Gilberto Freyre, sociólogo pernambucano.

Já faz mais de uma década que Gilberto Freyre, falecido em 1987, saiu de um limbo de silêncio em que certa inteligência brasileira ousou colocá-lo. Reducionismos daqueles que, emitidos por messiânicos ou analfabetos do próprio Freyre, traçaram visões e fronteiras simplistas, muitas nada mais sendo do que círculos de giz de prender peru. Mas Freyre, é óbvio, nada tem de um personagem plano, pelo contrário: tudo tem de um personagem saído da pena de Proust: multifacetado, complexo e contraditório. Pessoa pública, foi caleidoscópico: político, publicista, sociólogo, historiador, jornalista, criador de mitos e instituições e sobretudo escritor. Quer se concorde ou não com suas ideias, ações e opiniões, é impossível alhear-se às suas propostas e à sua atuação de intelectual e homem público. Como sentenciou Darcy Ribeiro, ele funda a nação no plano cultural, representando-a, assim como um Cervantes a Espanha, um Camões a Portugal, um Tolstói a Rússia. Seu genial legado é uma espécie de massapê vital a ser explorado pelos pósteros. O jequitibá que nasceu em nosso quintal, como disse José Guilherme Merquior, parece a cada dia mais alto…
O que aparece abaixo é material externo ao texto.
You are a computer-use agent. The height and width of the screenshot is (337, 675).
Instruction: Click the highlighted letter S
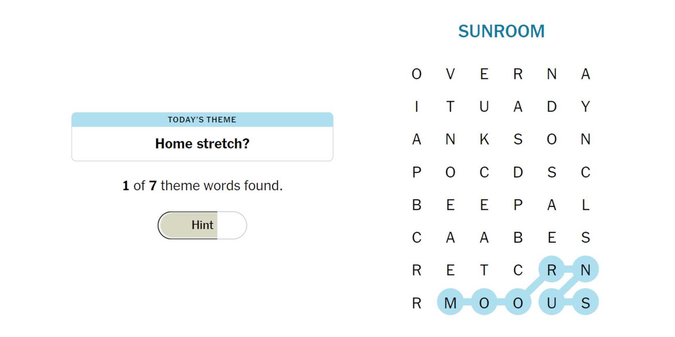[585, 303]
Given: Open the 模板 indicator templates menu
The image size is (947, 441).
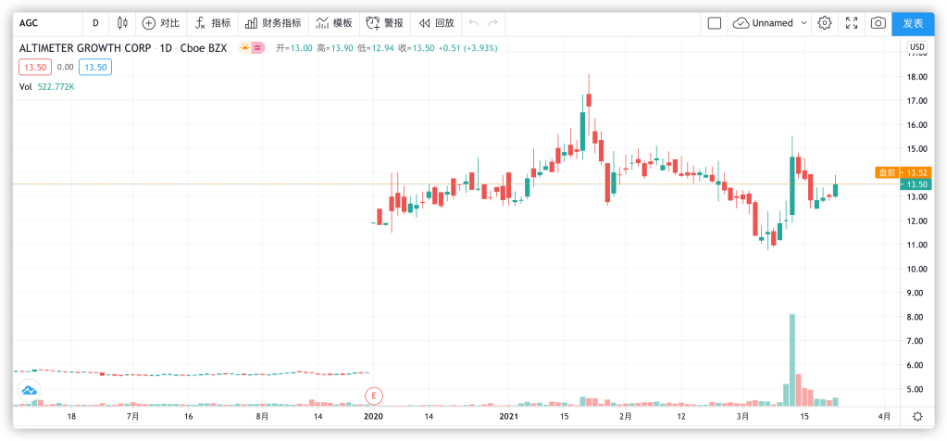Looking at the screenshot, I should [x=333, y=22].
Dentre os mais novos estudiosos da obra freyriana, desponta agora — em ensaio contemplado com o “Concurso Nacional de Ensaios – Prêmio Gilberto Freyre 2016/2017”, promovido pela Fundação Gilberto Freyre em parceria com a Global Editora — o goiano Gustavo Mesquita, Doutor em História Social pela Universidade de São Paulo. O título de Mesquita (recentemente lançado como livro no Recife) logo nos diz a que veio: “Gilberto Freyre e o Estado Novo: região, nação e modernidade”. Na sóbria e bela capa do exemplar, uma pequena foto de Freyre apertando a mão de Getúlio Vargas não deixa dúvida: o sorriso de ambos sela uma talvez indisfarçável e empática aliança.
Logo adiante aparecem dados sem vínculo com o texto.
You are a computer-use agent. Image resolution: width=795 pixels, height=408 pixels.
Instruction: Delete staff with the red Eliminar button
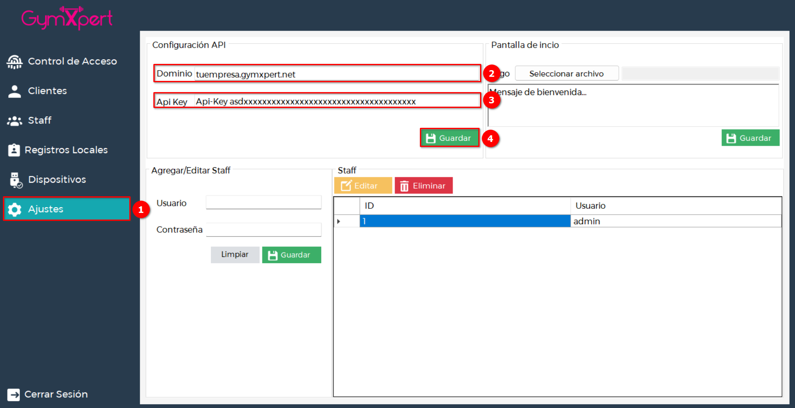[423, 186]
Não é preciso ser profundo conhecedor de Freyre e de sua fortuna crítica para logo se perceber a novidade: Mesquita explora um tema praticamente inédito — as relações do sociólogo-antropólogo com o Governo Vargas. Relações que, ao que parece, ao fim e ao cabo da análise empreendida, tanto foram proveitosas para o intelectual como para o regime e seu nacionalismo prático e militante. Várias obras de Freyre — a exemplo de “Casa-grande & Senzala”, “Sobrados & Mucambos” e “Nordeste” — vão servir de forte insumo ao ideário sociocultural de Vargas e seu governo, em especial junto ao então Ministério da Educação e Saúde capitaneado pelo prestigiado e prestigioso Gustavo Capanema.

É interessante observar, na esteira da análise do ensaio, como as digitais do intelectual pernambucano estão por trás de grandes realizações do Estado Novo, a exemplo da criação do Instituto do Açúcar e do Álcool, do Estatuto da Lavoura Canavieira, do Instituto Brasileiro de Geografia e Estatística, da nova forma de regionalizar o País (o regionalismo freyriano ajuda a ferir de morte o velho estadualismo da República Velha), dos primeiros e decisivos tempo do Serviço de Patrimônio Histórico e Artístico Nacional (Sphan, hoje Iphan). Não obstante essa presença freyriana tão ágil e política em sentido lato, Mesquita também não se furta a mostrar os pontos de ambiguidade e tensão entre o escritor, então já célebre, e o poder autoritário e centralizador de Vargas; afinal de contas, como lembra Fernando Henrique Cardoso em “Pensadores que inventaram o Brasil”, Freyre “[…] viu na urbanização e na industrialização a ameaça ao que de melhor havia em nossas tradições culturais”.

Sem se perder em julgamentos de valor, de resto perfeitamente evitáveis numa obra analítica e descritiva, Gustavo Mesquita, de par com a quase onipresença de Freyre na paisagem intelectual do Brasil de então, termina por nos levar, não a passeio, mas em planejada e erudita viagem a um tempo histórico e social que, a despeito de sua feição autoritária, lançou as bases de nossa precária modernidade.

No frigir dos ovos, ao fim da leitura de “Gilberto Freyre e o Estado Novo”, talvez valha a pena mencionar uma imagem que o próprio escritor gostava de lembrar, muito provavelmente pensando em seu próprio caso: a dos gatos que, ao se roçarem nas pessoas, ao contrário do que parece, estão na verdade se agradando a si mesmos.